## Description of the task
Express the records below as a Markdown table with two columns, Row and Record line, giving each line its own numbered row and leaving out blank lines.

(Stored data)

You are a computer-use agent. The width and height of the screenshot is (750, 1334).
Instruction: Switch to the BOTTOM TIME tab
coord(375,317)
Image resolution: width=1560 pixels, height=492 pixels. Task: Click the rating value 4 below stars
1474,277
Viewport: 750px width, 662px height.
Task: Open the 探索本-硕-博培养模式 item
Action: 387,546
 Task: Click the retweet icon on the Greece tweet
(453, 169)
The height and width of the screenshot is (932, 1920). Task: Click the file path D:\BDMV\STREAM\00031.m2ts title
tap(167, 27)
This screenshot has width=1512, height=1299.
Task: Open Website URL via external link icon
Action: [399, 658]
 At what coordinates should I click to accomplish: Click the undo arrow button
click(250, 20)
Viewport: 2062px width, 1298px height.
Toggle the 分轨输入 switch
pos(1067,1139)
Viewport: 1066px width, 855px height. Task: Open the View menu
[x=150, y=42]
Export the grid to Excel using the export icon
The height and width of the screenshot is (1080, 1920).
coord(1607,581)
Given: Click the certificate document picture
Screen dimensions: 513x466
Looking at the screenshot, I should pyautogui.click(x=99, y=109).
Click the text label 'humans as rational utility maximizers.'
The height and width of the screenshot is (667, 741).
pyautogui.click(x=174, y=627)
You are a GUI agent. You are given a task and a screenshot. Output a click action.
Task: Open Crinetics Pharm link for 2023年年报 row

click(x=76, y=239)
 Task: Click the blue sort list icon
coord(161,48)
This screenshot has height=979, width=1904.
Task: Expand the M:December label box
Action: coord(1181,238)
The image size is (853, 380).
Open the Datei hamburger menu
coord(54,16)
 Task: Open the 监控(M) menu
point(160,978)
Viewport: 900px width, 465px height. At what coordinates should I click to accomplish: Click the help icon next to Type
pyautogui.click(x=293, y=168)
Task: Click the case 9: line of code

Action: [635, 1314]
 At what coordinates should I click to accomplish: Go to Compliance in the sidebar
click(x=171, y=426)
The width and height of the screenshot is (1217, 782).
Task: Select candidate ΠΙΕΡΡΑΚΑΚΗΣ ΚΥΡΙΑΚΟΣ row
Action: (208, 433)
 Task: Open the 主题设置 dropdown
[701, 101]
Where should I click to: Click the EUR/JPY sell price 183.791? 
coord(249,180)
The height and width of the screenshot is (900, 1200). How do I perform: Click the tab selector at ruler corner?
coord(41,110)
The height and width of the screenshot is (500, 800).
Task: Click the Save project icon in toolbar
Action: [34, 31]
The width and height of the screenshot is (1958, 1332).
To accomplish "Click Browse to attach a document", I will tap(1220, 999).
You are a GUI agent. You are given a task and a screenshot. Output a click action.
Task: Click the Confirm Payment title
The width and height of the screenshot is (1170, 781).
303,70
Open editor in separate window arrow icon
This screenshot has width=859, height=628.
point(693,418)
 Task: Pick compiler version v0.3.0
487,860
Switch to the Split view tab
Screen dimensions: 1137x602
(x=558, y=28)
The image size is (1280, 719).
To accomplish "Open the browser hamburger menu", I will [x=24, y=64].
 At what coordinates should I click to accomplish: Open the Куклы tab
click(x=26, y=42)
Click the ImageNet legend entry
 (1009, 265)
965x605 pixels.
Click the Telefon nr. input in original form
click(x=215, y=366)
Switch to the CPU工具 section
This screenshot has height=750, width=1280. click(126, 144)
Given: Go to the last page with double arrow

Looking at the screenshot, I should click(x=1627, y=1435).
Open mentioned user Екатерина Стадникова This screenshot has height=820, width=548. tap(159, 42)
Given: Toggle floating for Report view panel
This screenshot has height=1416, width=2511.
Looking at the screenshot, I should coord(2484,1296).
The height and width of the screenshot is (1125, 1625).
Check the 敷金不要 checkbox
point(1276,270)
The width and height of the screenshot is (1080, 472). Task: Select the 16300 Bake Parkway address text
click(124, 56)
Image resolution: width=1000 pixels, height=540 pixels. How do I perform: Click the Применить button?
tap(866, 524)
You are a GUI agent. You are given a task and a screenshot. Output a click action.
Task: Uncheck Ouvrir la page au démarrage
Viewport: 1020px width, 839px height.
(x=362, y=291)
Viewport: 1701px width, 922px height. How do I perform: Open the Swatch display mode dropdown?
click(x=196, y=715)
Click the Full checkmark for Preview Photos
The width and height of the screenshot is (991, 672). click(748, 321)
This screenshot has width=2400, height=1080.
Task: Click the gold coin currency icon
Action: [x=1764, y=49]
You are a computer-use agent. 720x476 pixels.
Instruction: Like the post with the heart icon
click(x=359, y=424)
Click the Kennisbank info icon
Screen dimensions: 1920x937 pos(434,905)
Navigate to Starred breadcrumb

## The result
| Row | Record line |
|---|---|
| 1 | You are a computer-use agent. The width and height of the screenshot is (750, 1334). |
| 2 | Instruction: Switch to the BOTTOM TIME tab |
| 3 | coord(375,317) |
| 4 | Image resolution: width=1560 pixels, height=492 pixels. Task: Click the rating value 4 below stars |
| 5 | 1474,277 |
| 6 | Viewport: 750px width, 662px height. |
| 7 | Task: Open the 探索本-硕-博培养模式 item |
| 8 | Action: 387,546 |
| 9 |  Task: Click the retweet icon on the Greece tweet |
| 10 | (453, 169) |
| 11 | The height and width of the screenshot is (932, 1920). Task: Click the file path D:\BDMV\STREAM\00031.m2ts title |
| 12 | tap(167, 27) |
| 13 | This screenshot has width=1512, height=1299. |
| 14 | Task: Open Website URL via external link icon |
| 15 | Action: [399, 658] |
| 16 |  At what coordinates should I click to accomplish: Click the undo arrow button |
| 17 | click(250, 20) |
| 18 | Viewport: 2062px width, 1298px height. |
| 19 | Toggle the 分轨输入 switch |
| 20 | pos(1067,1139) |
| 21 | Viewport: 1066px width, 855px height. Task: Open the View menu |
| 22 | [x=150, y=42] |
| 23 | Export the grid to Excel using the export icon |
| 24 | The height and width of the screenshot is (1080, 1920). |
| 25 | coord(1607,581) |
| 26 | Given: Click the certificate document picture |
| 27 | Screen dimensions: 513x466 |
| 28 | Looking at the screenshot, I should pyautogui.click(x=99, y=109). |
| 29 | Click the text label 'humans as rational utility maximizers.' |
| 30 | The height and width of the screenshot is (667, 741). |
| 31 | pyautogui.click(x=174, y=627) |
| 32 | You are a GUI agent. You are given a task and a screenshot. Output a click action. |
| 33 | Task: Open Crinetics Pharm link for 2023年年报 row |
| 34 | click(x=76, y=239) |
| 35 |  Task: Click the blue sort list icon |
| 36 | coord(161,48) |
| 37 | This screenshot has height=979, width=1904. |
| 38 | Task: Expand the M:December label box |
| 39 | Action: coord(1181,238) |
| 40 | The image size is (853, 380). |
| 41 | Open the Datei hamburger menu |
| 42 | coord(54,16) |
| 43 |  Task: Open the 监控(M) menu |
| 44 | point(160,978) |
| 45 | Viewport: 900px width, 465px height. At what coordinates should I click to accomplish: Click the help icon next to Type |
| 46 | pyautogui.click(x=293, y=168) |
| 47 | Task: Click the case 9: line of code |
| 48 | Action: [635, 1314] |
| 49 |  At what coordinates should I click to accomplish: Go to Compliance in the sidebar |
| 50 | click(x=171, y=426) |
| 51 | The width and height of the screenshot is (1217, 782). |
| 52 | Task: Select candidate ΠΙΕΡΡΑΚΑΚΗΣ ΚΥΡΙΑΚΟΣ row |
| 53 | Action: (208, 433) |
| 54 |  Task: Open the 主题设置 dropdown |
| 55 | [701, 101] |
| 56 | Where should I click to: Click the EUR/JPY sell price 183.791?  |
| 57 | coord(249,180) |
| 58 | The height and width of the screenshot is (900, 1200). How do I perform: Click the tab selector at ruler corner? |
| 59 | coord(41,110) |
| 60 | The height and width of the screenshot is (500, 800). |
| 61 | Task: Click the Save project icon in toolbar |
| 62 | Action: [34, 31] |
| 63 | The width and height of the screenshot is (1958, 1332). |
| 64 | To accomplish "Click Browse to attach a document", I will tap(1220, 999). |
| 65 | You are a GUI agent. You are given a task and a screenshot. Output a click action. |
| 66 | Task: Click the Confirm Payment title |
| 67 | The width and height of the screenshot is (1170, 781). |
| 68 | 303,70 |
| 69 | Open editor in separate window arrow icon |
| 70 | This screenshot has width=859, height=628. |
| 71 | point(693,418) |
| 72 |  Task: Pick compiler version v0.3.0 |
| 73 | 487,860 |
| 74 | Switch to the Split view tab |
| 75 | Screen dimensions: 1137x602 |
| 76 | (x=558, y=28) |
| 77 | The image size is (1280, 719). |
| 78 | To accomplish "Open the browser hamburger menu", I will [x=24, y=64]. |
| 79 |  At what coordinates should I click to accomplish: Open the Куклы tab |
| 80 | click(x=26, y=42) |
| 81 | Click the ImageNet legend entry |
| 82 |  (1009, 265) |
| 83 | 965x605 pixels. |
| 84 | Click the Telefon nr. input in original form |
| 85 | click(x=215, y=366) |
| 86 | Switch to the CPU工具 section |
| 87 | This screenshot has height=750, width=1280. click(126, 144) |
| 88 | Given: Go to the last page with double arrow |
| 89 | Looking at the screenshot, I should click(x=1627, y=1435). |
| 90 | Open mentioned user Екатерина Стадникова This screenshot has height=820, width=548. tap(159, 42) |
| 91 | Given: Toggle floating for Report view panel |
| 92 | This screenshot has height=1416, width=2511. |
| 93 | Looking at the screenshot, I should coord(2484,1296). |
| 94 | The height and width of the screenshot is (1125, 1625). |
| 95 | Check the 敷金不要 checkbox |
| 96 | point(1276,270) |
| 97 | The width and height of the screenshot is (1080, 472). Task: Select the 16300 Bake Parkway address text |
| 98 | click(124, 56) |
| 99 | Image resolution: width=1000 pixels, height=540 pixels. How do I perform: Click the Применить button? |
| 100 | tap(866, 524) |
| 101 | You are a GUI agent. You are given a task and a screenshot. Output a click action. |
| 102 | Task: Uncheck Ouvrir la page au démarrage |
| 103 | Viewport: 1020px width, 839px height. |
| 104 | (x=362, y=291) |
| 105 | Viewport: 1701px width, 922px height. How do I perform: Open the Swatch display mode dropdown? |
| 106 | click(x=196, y=715) |
| 107 | Click the Full checkmark for Preview Photos |
| 108 | The width and height of the screenshot is (991, 672). click(748, 321) |
| 109 | This screenshot has width=2400, height=1080. |
| 110 | Task: Click the gold coin currency icon |
| 111 | Action: [x=1764, y=49] |
| 112 | You are a computer-use agent. 720x476 pixels. |
| 113 | Instruction: Like the post with the heart icon |
| 114 | click(x=359, y=424) |
| 115 | Click the Kennisbank info icon |
| 116 | Screen dimensions: 1920x937 pos(434,905) |
| 117 | Navigate to Starred breadcrumb |